The last two posts (Part 1, Part 2) by your intrepid compressionist were focused on dynamic concatenation and sensible rendition selection. This post continues to dive deeper towards the core of building a flexible video platform designed for growth. You can download the series "Architecting a Video Encoding Strategy Designed for Growth" as a whitepaper here.
A Quick Recap
For years, there were two basic models of Internet streaming: server-based proprietary technology such as RTMP or progressive download. Server-based streaming allows the delivery of multi-bitrate streams that can be switched on demand, but it requires licensing expensive software. Progressive download can be done over Apache, but switching bitrates requires playback to stop.
The advent of HTTP-based streaming protocols such as HLS and Smooth Streaming meant that streaming delivery was possible over standard HTTP connections using commodity server technology such as Apache; seamless bitrate switching became commonplace and delivery over CDNs was simple as it was fundamentally the same as delivering any file over HTTP. HTTP streaming has resulted in nothing short of a revolution in the delivery of streaming media, vastly reducing the cost and complexity of high-quality streaming.
When designing a video platform there are countless things to consider; however, one of the most important and oft-overlooked decisions is how to treat HTTP-based manifest files.
A Static Manifest File
In the physical world, when you purchase a video, you look at the packaging, grab the box, head to the checkout stand, pay the cashier, go home and insert it into your player.
Most video platforms are structured pretty similarly; fundamentally, a group of metadata (the box) is associated with a playable media item (the video).
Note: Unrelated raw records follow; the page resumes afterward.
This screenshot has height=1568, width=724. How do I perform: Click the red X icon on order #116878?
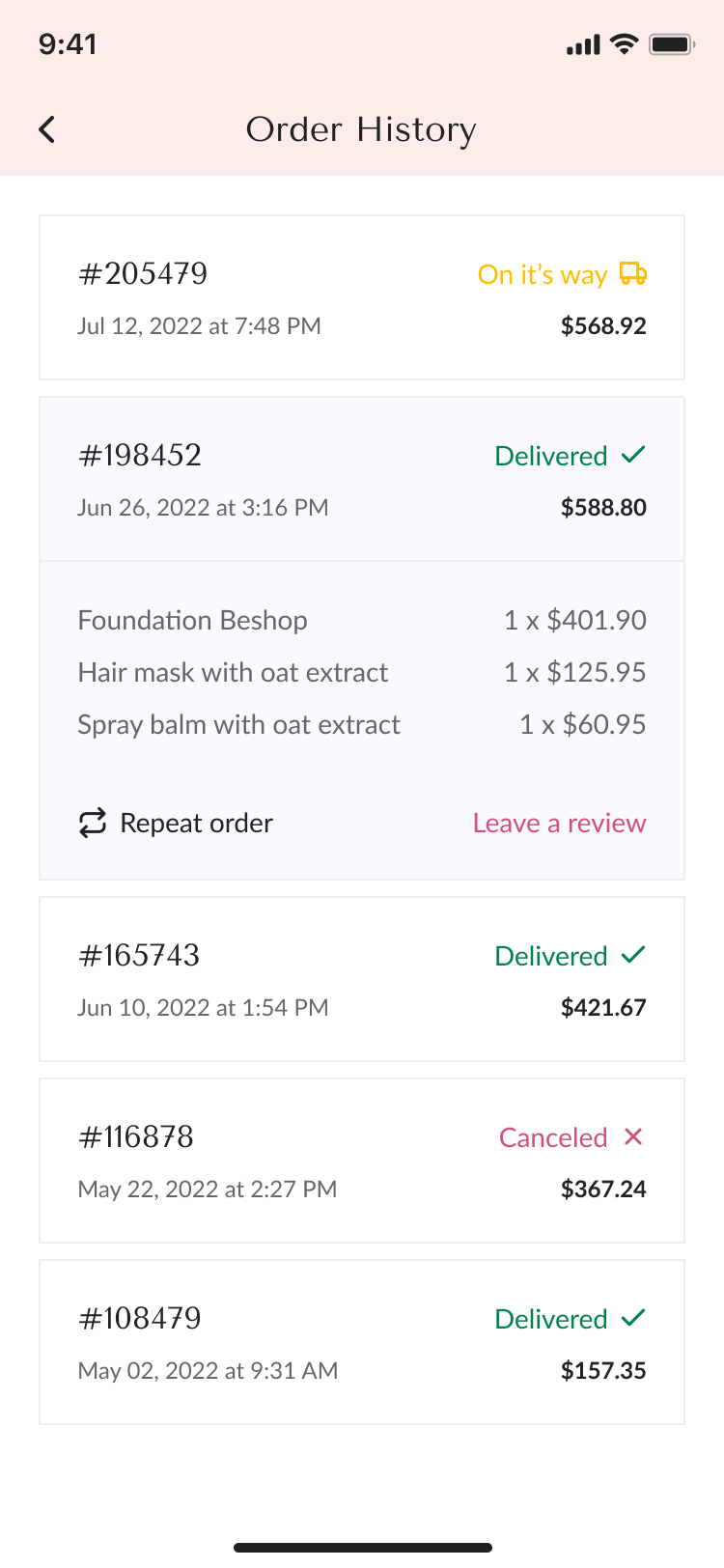(633, 1136)
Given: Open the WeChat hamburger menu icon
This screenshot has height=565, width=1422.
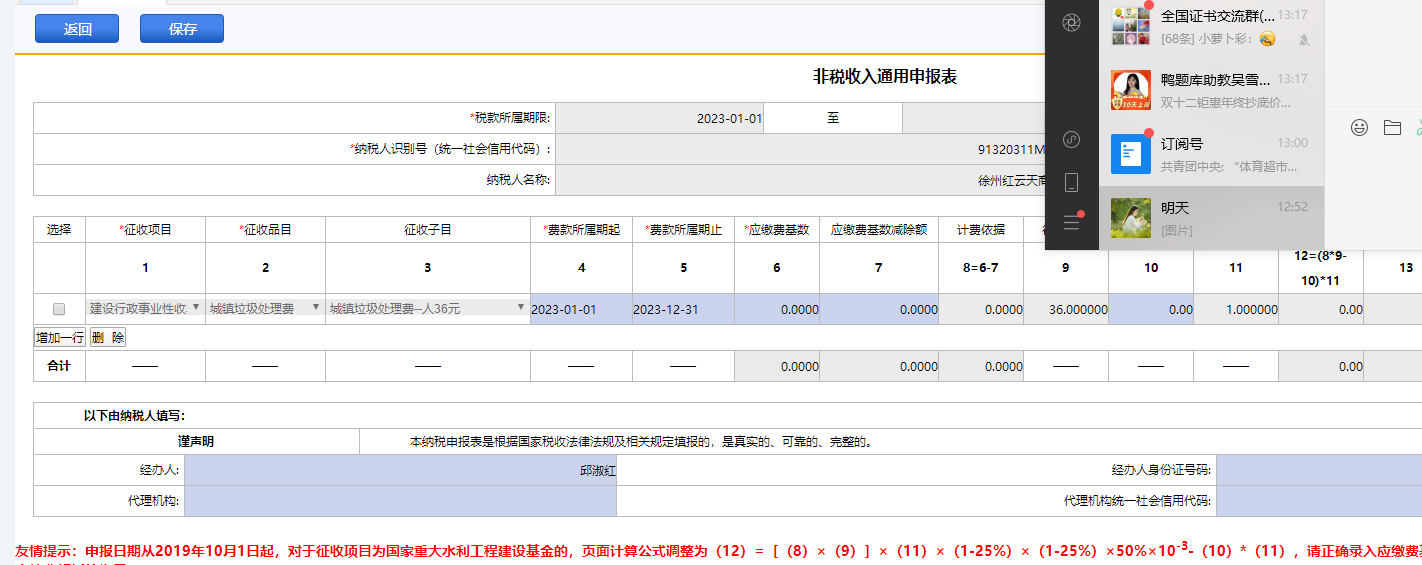Looking at the screenshot, I should click(x=1071, y=222).
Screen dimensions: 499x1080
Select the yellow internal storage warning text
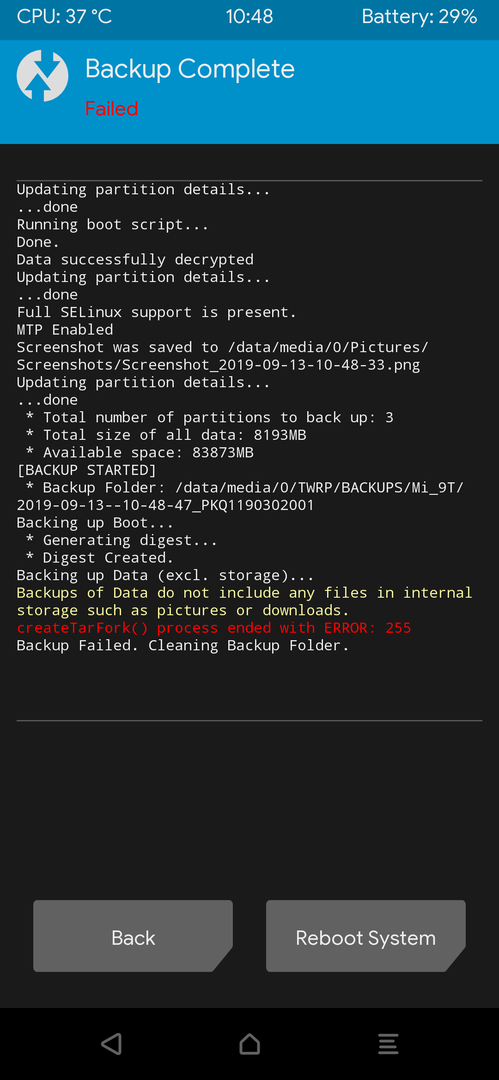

Most video platforms start with the concept of a single URL that connects the metadata to a single mp4 video. As a video platform becomes more complex, there may be multiple URLs connected to the metadata representing multiple bitrates, resolutions, or perhaps other media associated with the main item such as previews or special features.
Things become more complicated when trying to extend the physical model to an online streaming world that includes HTTP-based streaming protocols such as HLS. HLS is based on many fragments of a video file linked together by a text file called a manifest. When implementing HLS, the most straightforward method is to simply add a URL that links to the manifest, or m3u8 file. This has the benefit of being extremely easy, basically fitting into the existing model.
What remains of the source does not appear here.